The explicit romance and the violence are both substantial. This is adult fantasy romance, not young adult fantasy, and the sexual encounters are described in detail. The story also includes torture, public execution, coercive magic, gore, mass death, addiction, and threatened genocide. The darker material is often balanced by humor, but the content remains intense.
The climax successfully reinterprets Fisher's reputation. The supposed massacre at Gillethrye was an act of containment after Belikon, Madra, and Malcolm trapped the city in a spreading vampiric infection. That truth does not erase the horror of what Fisher did, but it reveals how rulers used his silence to turn sacrifice into disgrace. Saeris's decision to enter the labyrinth and finish the fight makes her a partner in the story rather than the person waiting to be protected.
The ending is deliberately crowded. Malcolm dies, the trapped souls are released, Saeris is fatally wounded, transformed into a Fae-vampire hybrid, separated from divine observation, and named Queen of the Blood Court. Carrion is revealed as Yvelia's true heir, Belikon survives, Madra escapes, and Fisher's quicksilver sickness remains unresolved. It is more launchpad than resolution, but it leaves the series with strong momentum.

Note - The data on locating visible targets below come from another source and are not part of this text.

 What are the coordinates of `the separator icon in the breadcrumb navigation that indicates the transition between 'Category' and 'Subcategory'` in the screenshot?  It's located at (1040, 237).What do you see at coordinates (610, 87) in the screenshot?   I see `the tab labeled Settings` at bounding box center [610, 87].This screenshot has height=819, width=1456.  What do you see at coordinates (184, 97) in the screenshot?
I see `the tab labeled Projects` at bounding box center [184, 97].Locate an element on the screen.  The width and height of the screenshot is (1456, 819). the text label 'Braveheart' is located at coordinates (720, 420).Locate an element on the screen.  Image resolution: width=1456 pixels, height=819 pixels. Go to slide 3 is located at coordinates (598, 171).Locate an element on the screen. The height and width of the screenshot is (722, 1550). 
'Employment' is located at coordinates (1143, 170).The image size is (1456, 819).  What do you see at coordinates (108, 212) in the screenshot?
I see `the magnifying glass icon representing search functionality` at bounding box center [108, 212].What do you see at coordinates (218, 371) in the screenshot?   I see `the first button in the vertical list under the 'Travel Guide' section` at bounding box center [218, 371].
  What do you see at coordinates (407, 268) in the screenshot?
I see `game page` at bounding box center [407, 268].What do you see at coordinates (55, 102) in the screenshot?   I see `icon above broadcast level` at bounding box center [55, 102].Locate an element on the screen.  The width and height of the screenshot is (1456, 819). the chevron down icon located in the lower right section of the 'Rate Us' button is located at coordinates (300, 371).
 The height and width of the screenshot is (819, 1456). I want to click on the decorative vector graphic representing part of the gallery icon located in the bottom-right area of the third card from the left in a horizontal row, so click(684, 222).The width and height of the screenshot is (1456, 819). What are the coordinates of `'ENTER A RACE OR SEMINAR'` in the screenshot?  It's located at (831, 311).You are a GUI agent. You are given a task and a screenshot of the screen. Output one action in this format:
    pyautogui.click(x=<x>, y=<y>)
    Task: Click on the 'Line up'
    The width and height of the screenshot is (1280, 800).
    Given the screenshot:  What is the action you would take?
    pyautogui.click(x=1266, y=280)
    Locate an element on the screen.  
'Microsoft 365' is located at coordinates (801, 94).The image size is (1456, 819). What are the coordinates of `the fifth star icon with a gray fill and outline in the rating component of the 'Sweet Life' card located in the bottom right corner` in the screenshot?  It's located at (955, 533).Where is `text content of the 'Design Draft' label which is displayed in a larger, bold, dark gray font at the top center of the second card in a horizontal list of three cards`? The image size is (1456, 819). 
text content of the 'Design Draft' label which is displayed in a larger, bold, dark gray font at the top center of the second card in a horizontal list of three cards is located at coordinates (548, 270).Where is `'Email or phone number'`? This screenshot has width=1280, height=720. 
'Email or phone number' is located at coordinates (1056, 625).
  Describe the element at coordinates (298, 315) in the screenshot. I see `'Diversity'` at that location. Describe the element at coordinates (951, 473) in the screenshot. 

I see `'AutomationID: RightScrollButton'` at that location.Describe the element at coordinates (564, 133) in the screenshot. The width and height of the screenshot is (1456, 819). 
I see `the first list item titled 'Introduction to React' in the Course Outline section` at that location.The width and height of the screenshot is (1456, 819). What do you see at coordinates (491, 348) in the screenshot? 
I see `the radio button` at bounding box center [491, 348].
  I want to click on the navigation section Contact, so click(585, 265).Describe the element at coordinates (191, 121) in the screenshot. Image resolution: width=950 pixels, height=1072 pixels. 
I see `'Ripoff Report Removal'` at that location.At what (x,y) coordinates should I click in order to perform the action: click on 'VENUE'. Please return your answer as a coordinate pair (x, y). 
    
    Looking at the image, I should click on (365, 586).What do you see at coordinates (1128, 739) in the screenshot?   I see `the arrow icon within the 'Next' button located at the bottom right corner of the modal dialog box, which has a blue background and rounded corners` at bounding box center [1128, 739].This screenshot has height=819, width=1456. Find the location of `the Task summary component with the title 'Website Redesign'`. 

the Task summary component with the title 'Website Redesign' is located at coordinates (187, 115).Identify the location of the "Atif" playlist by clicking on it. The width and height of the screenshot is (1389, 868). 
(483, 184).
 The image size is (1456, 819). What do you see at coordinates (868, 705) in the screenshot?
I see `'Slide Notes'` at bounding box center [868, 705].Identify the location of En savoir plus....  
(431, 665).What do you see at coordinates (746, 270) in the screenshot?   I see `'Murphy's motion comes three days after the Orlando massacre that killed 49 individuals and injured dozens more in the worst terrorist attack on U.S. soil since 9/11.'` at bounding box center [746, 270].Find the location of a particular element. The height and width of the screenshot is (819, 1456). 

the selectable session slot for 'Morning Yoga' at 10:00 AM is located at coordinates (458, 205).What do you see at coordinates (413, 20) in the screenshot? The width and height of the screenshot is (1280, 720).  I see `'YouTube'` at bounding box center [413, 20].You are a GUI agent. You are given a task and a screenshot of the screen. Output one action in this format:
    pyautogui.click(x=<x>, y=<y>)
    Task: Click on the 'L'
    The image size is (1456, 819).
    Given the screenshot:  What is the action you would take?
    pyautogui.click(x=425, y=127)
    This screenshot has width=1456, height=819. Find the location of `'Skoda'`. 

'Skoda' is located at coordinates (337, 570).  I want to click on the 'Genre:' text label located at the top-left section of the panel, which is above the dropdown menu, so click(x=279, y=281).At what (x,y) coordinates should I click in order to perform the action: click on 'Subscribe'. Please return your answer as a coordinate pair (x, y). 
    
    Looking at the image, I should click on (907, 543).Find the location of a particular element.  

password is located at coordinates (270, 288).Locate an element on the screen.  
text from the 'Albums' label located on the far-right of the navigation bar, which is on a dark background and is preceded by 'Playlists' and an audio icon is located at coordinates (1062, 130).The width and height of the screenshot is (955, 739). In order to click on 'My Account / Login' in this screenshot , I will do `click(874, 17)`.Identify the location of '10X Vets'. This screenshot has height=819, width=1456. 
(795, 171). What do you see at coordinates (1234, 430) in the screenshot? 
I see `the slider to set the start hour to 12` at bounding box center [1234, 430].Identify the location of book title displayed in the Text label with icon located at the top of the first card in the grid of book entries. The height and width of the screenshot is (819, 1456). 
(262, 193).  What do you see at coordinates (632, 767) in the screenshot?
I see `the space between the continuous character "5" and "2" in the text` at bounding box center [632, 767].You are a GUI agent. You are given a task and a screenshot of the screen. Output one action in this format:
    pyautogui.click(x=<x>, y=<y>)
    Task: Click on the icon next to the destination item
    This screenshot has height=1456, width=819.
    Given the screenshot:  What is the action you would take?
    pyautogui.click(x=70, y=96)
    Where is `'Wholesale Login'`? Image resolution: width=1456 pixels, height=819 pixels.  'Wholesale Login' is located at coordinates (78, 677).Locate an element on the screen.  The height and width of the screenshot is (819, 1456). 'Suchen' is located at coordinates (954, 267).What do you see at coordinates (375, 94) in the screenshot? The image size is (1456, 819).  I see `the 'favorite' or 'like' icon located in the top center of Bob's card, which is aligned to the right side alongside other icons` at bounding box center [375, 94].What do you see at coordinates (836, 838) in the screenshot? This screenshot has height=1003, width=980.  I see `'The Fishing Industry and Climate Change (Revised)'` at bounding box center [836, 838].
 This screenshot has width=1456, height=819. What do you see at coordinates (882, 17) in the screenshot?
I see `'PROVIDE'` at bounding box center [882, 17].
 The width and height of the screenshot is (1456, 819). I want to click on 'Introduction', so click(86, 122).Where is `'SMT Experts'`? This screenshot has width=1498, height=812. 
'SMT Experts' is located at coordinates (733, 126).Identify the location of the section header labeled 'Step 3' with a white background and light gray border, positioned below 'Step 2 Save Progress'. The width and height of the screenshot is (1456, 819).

Quicksilver does not reinvent enemies-to-lovers fantasy romance, yet it executes the form with confidence. Its banter is lively, its central couple has real chemistry, and its best magical idea---the dangerous intelligence inside quicksilver---connects the romance, the war, and the travel between realms. The novel is overstuffed and occasionally dependent on familiar tropes, but it is also fast, dramatic, and difficult to put down.